Fattousch mit Schwierigkeiten

Der beste Grieche der Stadt wurde zum zumindest guten Libanesen


LOKALKRITIK: FLORIAN HOLZER

Stadtleben | aus FALTER 19/16 vom 11.05.2016


Foto: Heribert Corn

Foto: Heribert Corn

Immer ein bisschen traurig, wenn sich ein Lokal nach fast 30 Jahren verabschiedet. Noch dazu, wenn es sich dabei um den besten Griechen der Stadt, der eigentlich ein Kreter war, handelte. Aber Taverna Lefteris’ Zeit war halt einfach gekommen, und wenn dem besten Griechen/Kreter der Stadt ein libanesisches Lokal folgt, ist das ja auch irgendwie gleich ein bisschen besser auszuhalten – weil libanesische Küche super ist und eh viel zu selten in Wien.

Drei Monate wurde umgebaut, erfährt man, aus der stets so sympathisch schlichten Taverne wurde ein, nun ja, palazzoartiger Saal mit drei Kristalllustern, Natursteinwand und aufgeklebten Ziersäulen. Die Karte des Al Zaytouna klingt vielversprechend, kalte und warme Vorspeisen in knapp 40 verschiedenen Variationen, die Erklärungen sind hilfreich. Zumindest für den Gast, denn der von Herzen freundliche Oberkellner konnte mit all diesen Namen wenig anfangen, egal, wie sehr wir auch versuchten, sie korrekt auszusprechen.

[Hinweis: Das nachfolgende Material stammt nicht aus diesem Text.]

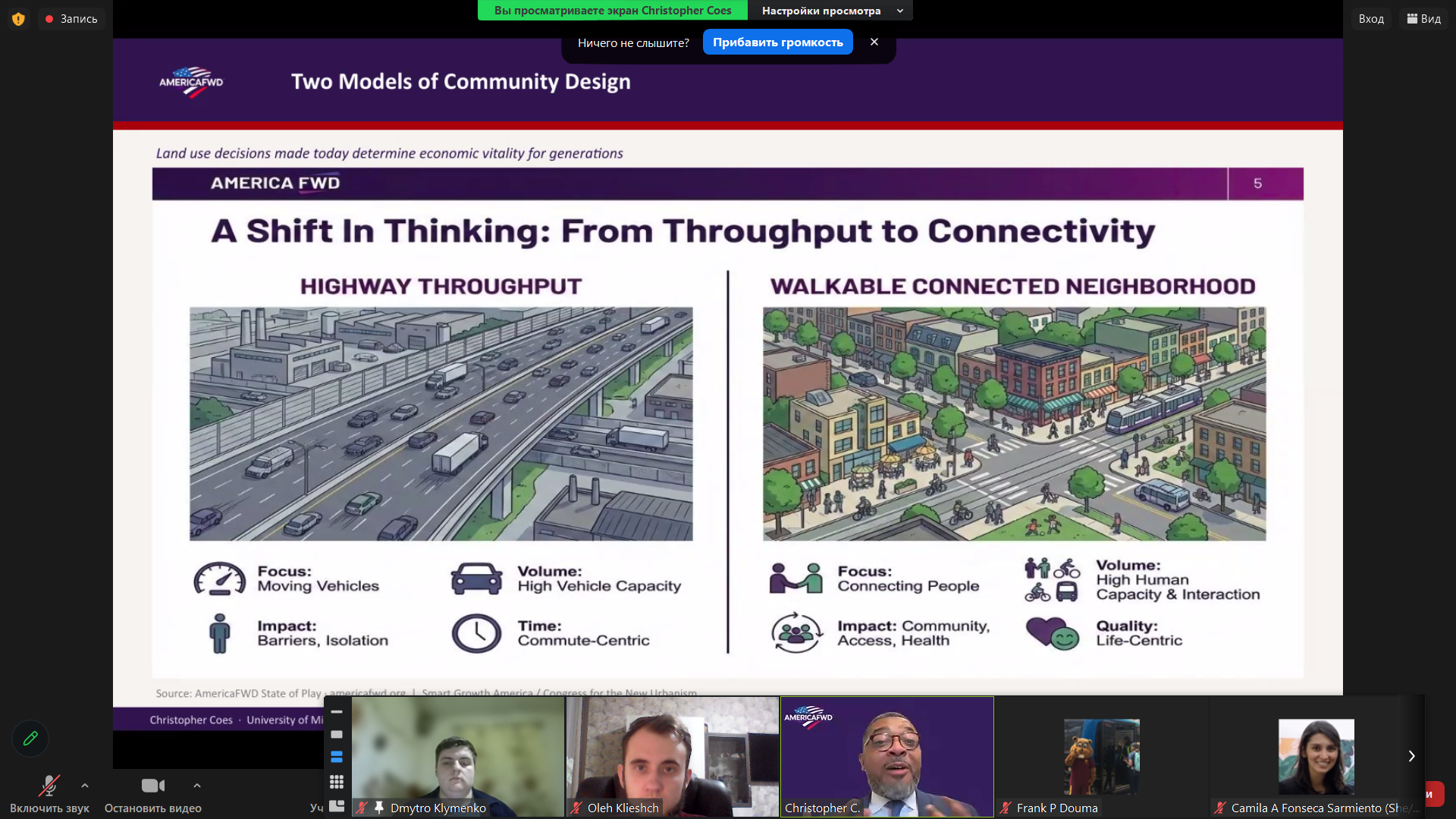
Task: Switch to grid gallery view icon
Action: click(x=337, y=781)
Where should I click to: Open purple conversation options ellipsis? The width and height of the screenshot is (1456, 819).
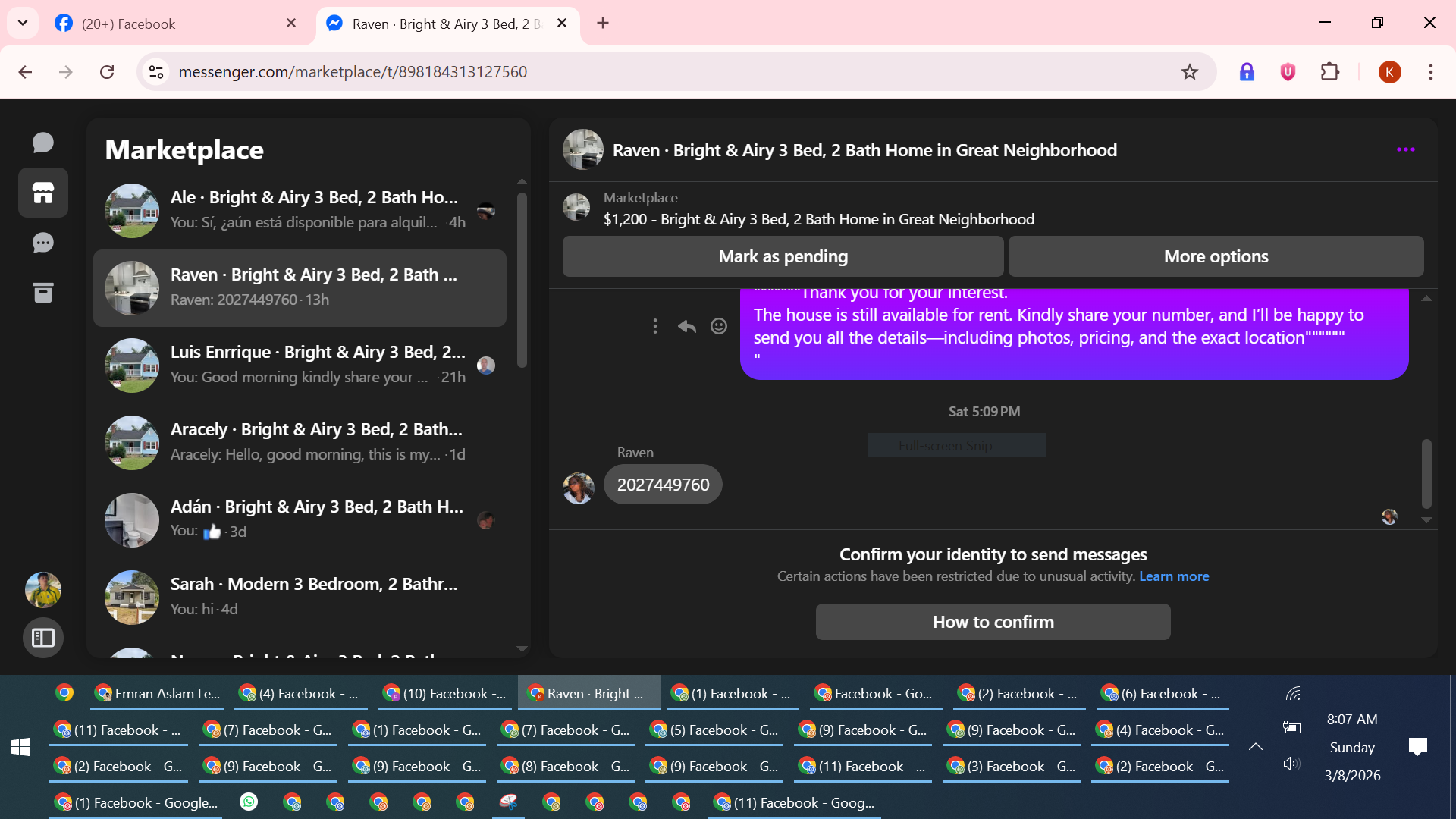[1406, 150]
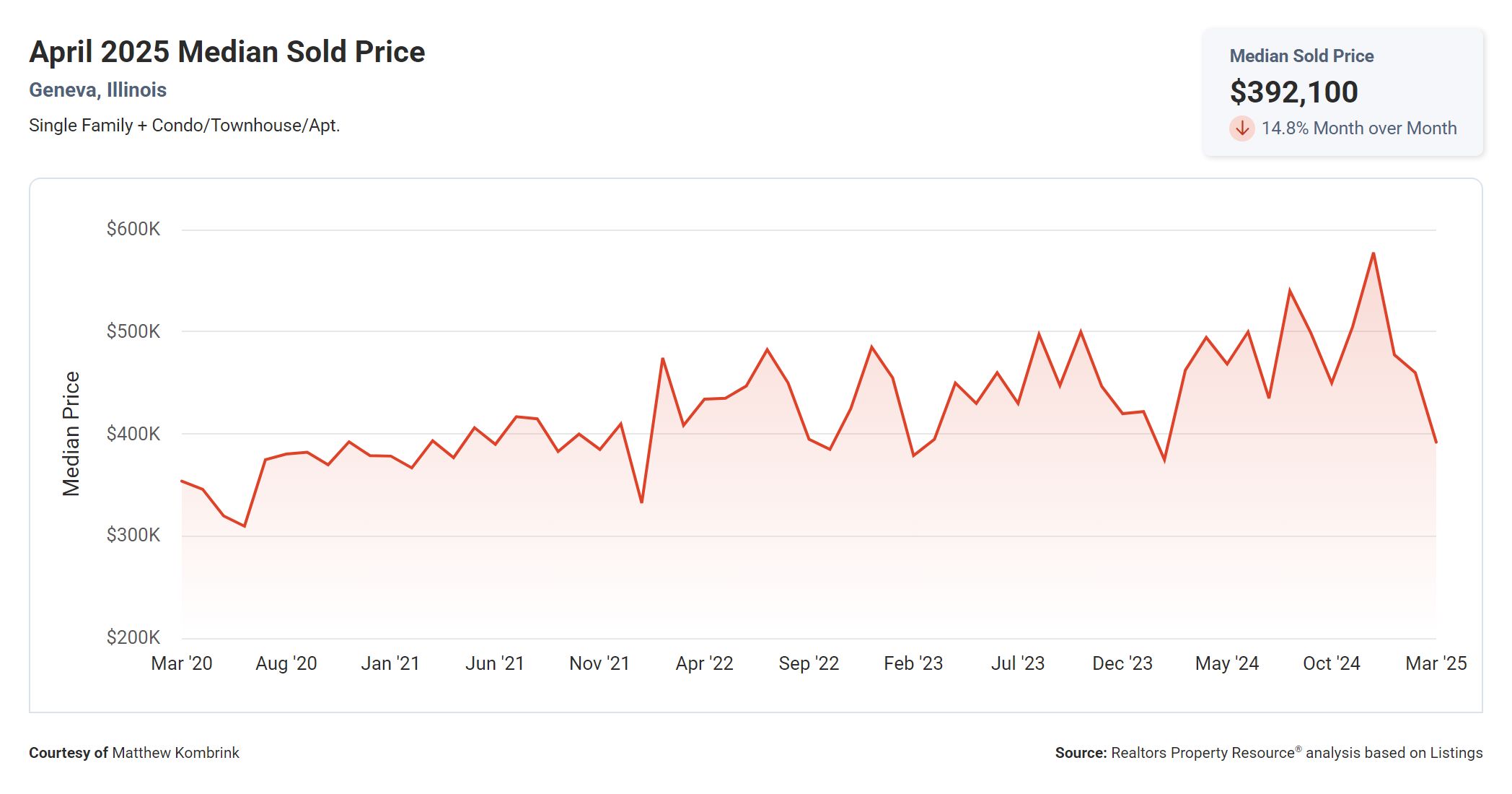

Okay, halfen wir halt zusammen, zeigten mit dem Finger auf den Namen des Gerichts, er notierte die ihm offenbar fremden Bezeichnungen mit Mühe. Und kam dann auch noch einmal zurück, weil ihm erinnerlich war, dass wir sieben Vorspeisen bestellt hatten, nicht sechs wie auf seinem Bonierzettel stand. Den wir dann noch einmal durchgingen, feststellten, dass da kaum etwas stimmte, und ihm handschriftlich darauf notierten, was wir gerne essen würden.